When a colleague generated a dia graph for each git object that got created when he made a few commits. Understanding the underlying data model was a real aha moment. 13 years later and I'm still grateful for his "mini git course".
That time I accidentally wiped an entire open source project on github and had to learn real quick how to undo a destructive commit.
Somehow after an entire night of google-fu, reading the git book three times, and tutorial videos, I got the right series of commands to fix it and nobody ever figured out what I did.
All I wanted to do was fix a typo in an imported module...
You never reach a phase when you can confidently say that you understand git. But it's certainly possible to go from "When something goes wrong, I just delete the repo and clone it again" to "Aha! Now I can deal with most of the issues".
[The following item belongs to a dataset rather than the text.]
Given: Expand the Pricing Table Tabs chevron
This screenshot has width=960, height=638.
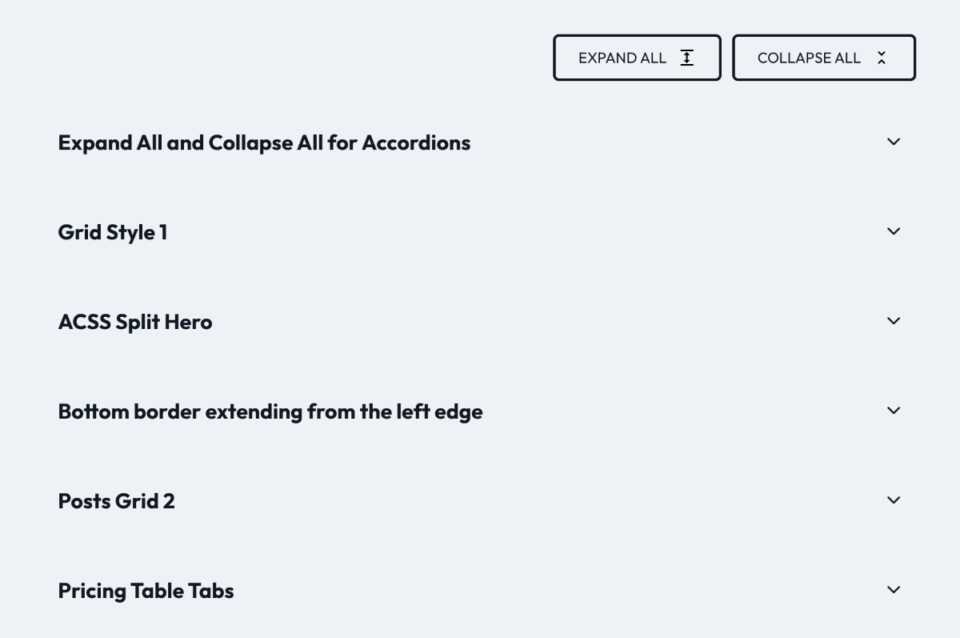Looking at the screenshot, I should coord(894,590).
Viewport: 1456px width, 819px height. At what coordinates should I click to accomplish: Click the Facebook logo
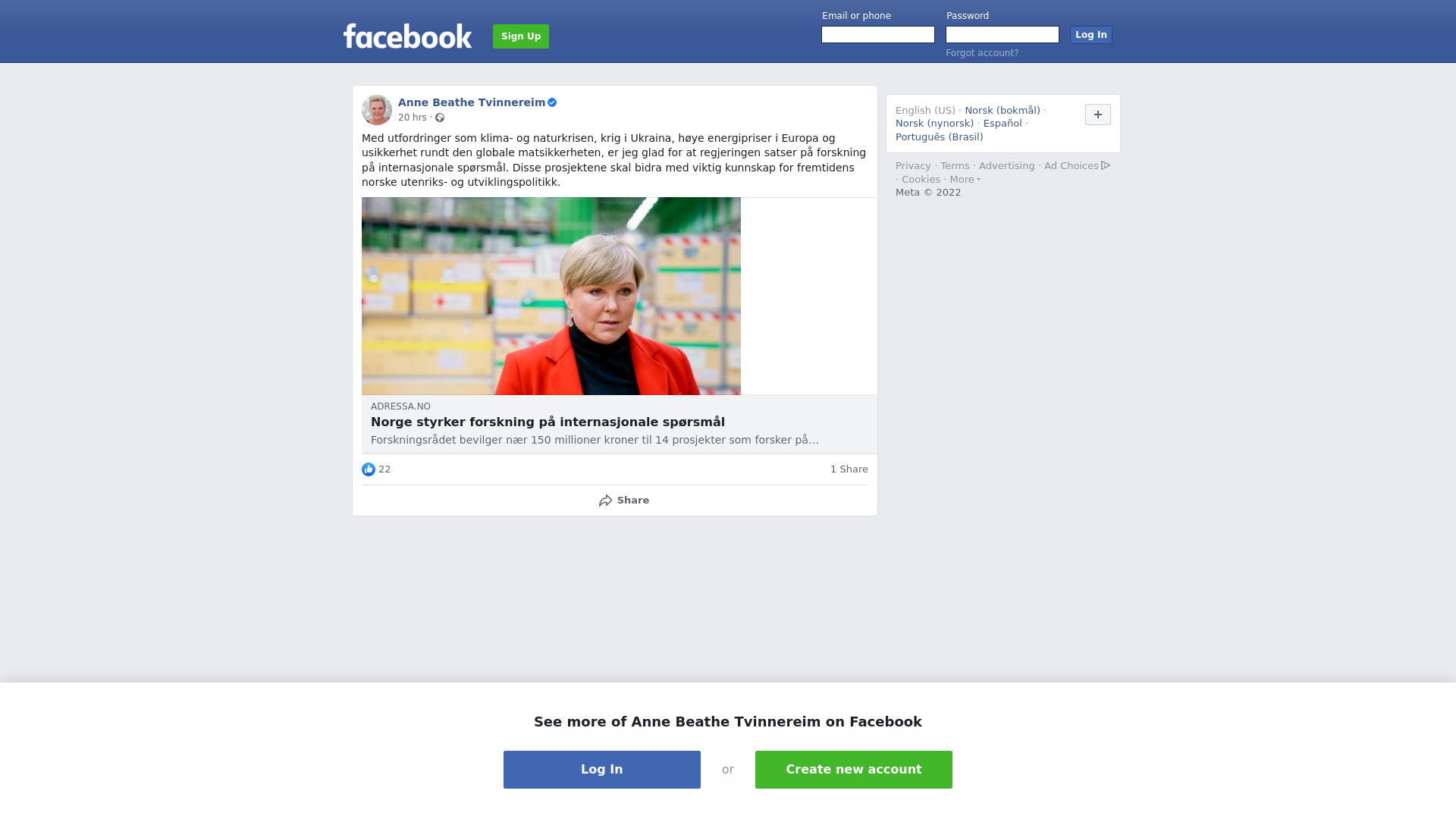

Mine was when I realized that git commands come in two flavors. Those that deal with commits as snapshots (commit, checkout, switch, reset, etc) and those that deal with commits as changes/diffs/deltas (merge, rebase, cherrypick, revert, etc). (Note: This isn't about how git stores commits on disk). I believe that this is actually the main source of confusion for beginner and intermediate git users.
When I learned about the reflog. I became less afraid of my changes when I knew I could easily recover from my errors. This allowed me to experiment more with git and become more proficient in it.
Another aha moment was learning that an easy way to squash commits is just to do a git reset followed by git commit -am “whatever”
I initially just used it on personal projects just so I could rollback if I needed to. Afterwards I realized that you could branch after watching Fireship videos. I never got an aha moment, but the moment I really understood was after my first pull request to a project I liked at the time.
I discovered it, along with other DVCS when it came up, and looked into it and learned it. It was reasonable and intuitive enough for me. As far as I can remember anyway. (I don't have particular memories of that.)